Die Geschichte und Entwicklung des T-Shirts

Heutzutage ist das T-Shirt das universelle Bekleidungsstück. Der T-Shirt Markt ist riesig, alleine der Umsatz von Band-Shirts beträgt pro Jahr ca. 500 Millionen Dollar. Auch im Onlineversand sind T-Shirts seit neuester Zeit auf dem Vormarsch. Der Online-Versandhandel hat letztes Jahr um ordentliche 9 % zugenommen. Die Bekleidungsindustrie dagegen konnte sich über ein Wachstum von über 40 % freuen. Keine Frage also, dass das T-Shirt weiterhin auf dem Vormarsch ist.

Aber seit wann ist das so? Schon immer? Weit gefehlt. Die heutige Verbreitung des T-Shirts gibt es erst seit den 90er Jahren. Vor dem ersten Weltkrieg gab es das moderne T-Shirt überhaupt nicht. Die Geschichte des T-Shirts ist also eine recht junge. Erst während der beiden Weltkriege wurde es im Militär aufgrund seiner einfachen Herstellung und Flexibilität für verschiedenste Klimazonen massenweise produziert.

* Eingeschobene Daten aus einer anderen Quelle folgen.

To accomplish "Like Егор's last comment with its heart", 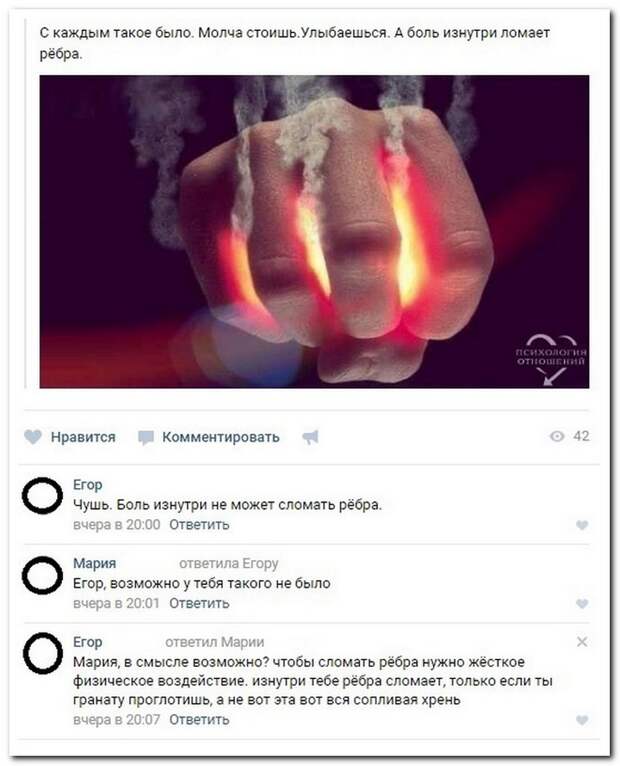I will pos(582,720).
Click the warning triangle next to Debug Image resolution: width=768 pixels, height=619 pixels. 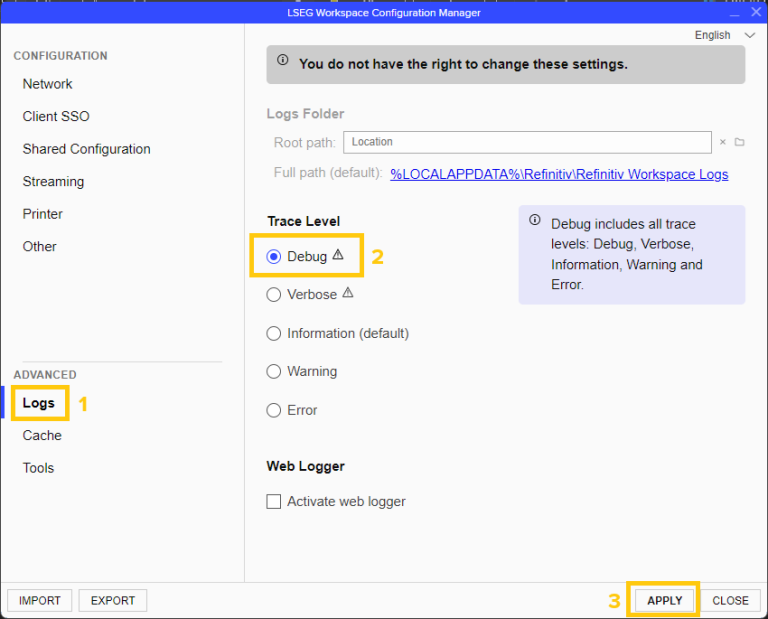pos(338,255)
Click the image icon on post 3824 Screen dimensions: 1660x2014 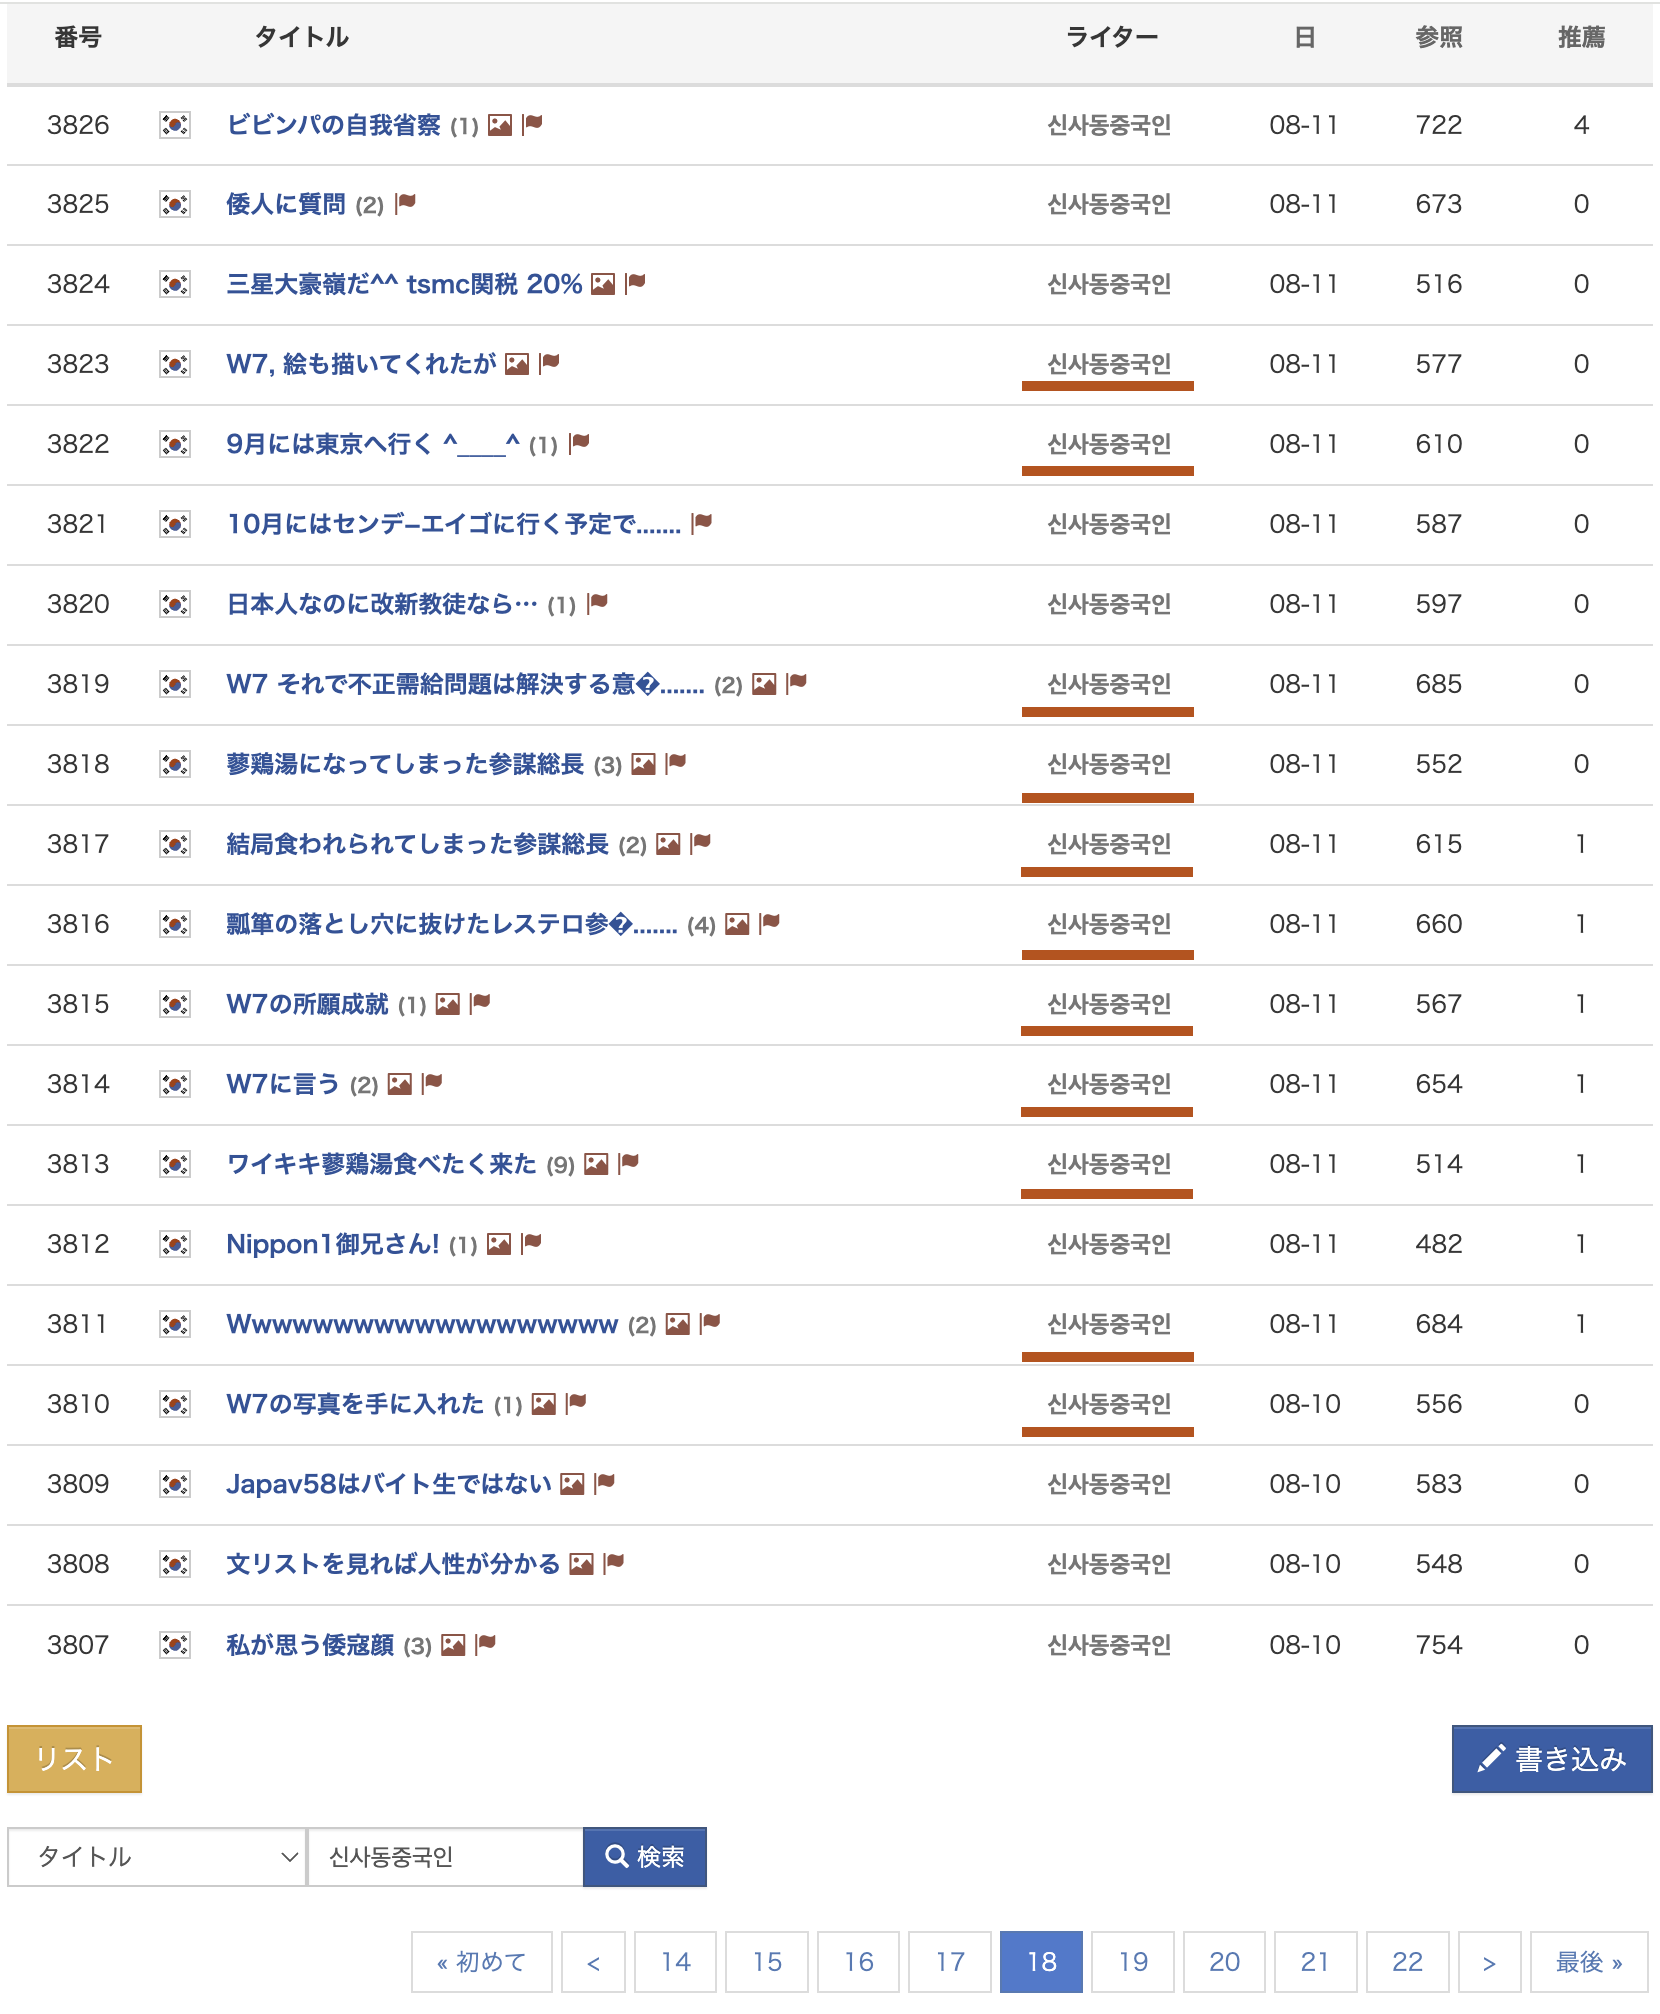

Im normalen Leben dagegen trug man Hemden. Erst in den 50er Jahren wurde das T-Shirt als Oberbekleidung ohne etwas darüber langsam akzeptiert. Der Grund dafür waren vor allem Hollywood Filme mit James Dean, in denen das T-Shirt als Zeichen für Rebellion der Jugend gegen die Älteren galt. Vor allem die 68er und Hippie-Bewegungen machten das T-Shirt populär.

Es war aber immer noch keine Alltags-Kleidung wie heute. Hemden waren die normalen Kleidungsstücke und mit einem T-Shirt fiel man auf. Dass, wie es heutzutage üblich ist, ein Erwachsener sich in einem T-Shirt präsentierte, war höchst ungewöhnlich und stieß auf Unverständnis. Diese Situation verbesserte sich erst in den 90ern. Seitdem sind T-Shirts keine “lässigen” Kleidungsstücke mehr sondern gesellschaftlich akzeptiert.

Ob das so bleibt und der Aufstieg des Shirts anhält, bleibt abzuwarten. Ein neues Kleidungsstück ist zumindest nicht in diesem Sektor auf dem Vormarsch. Hat das T-Shirt doch viele Vorteile: Es ist bequem zu tragen, (mittlerweile) für fast jeden Anlass zu gebrauchen und die Produktionskosten sind minimal. Die Vielfalt wird weniger durch den Schnitt, als durch die unterschiedlichen Bedruck-, Färb-, und Stoffverfahren erreicht. Somit gibt es heute nicht mehr das Shirt, sondern eine Variationsbreite ungekannten Ausmaßes.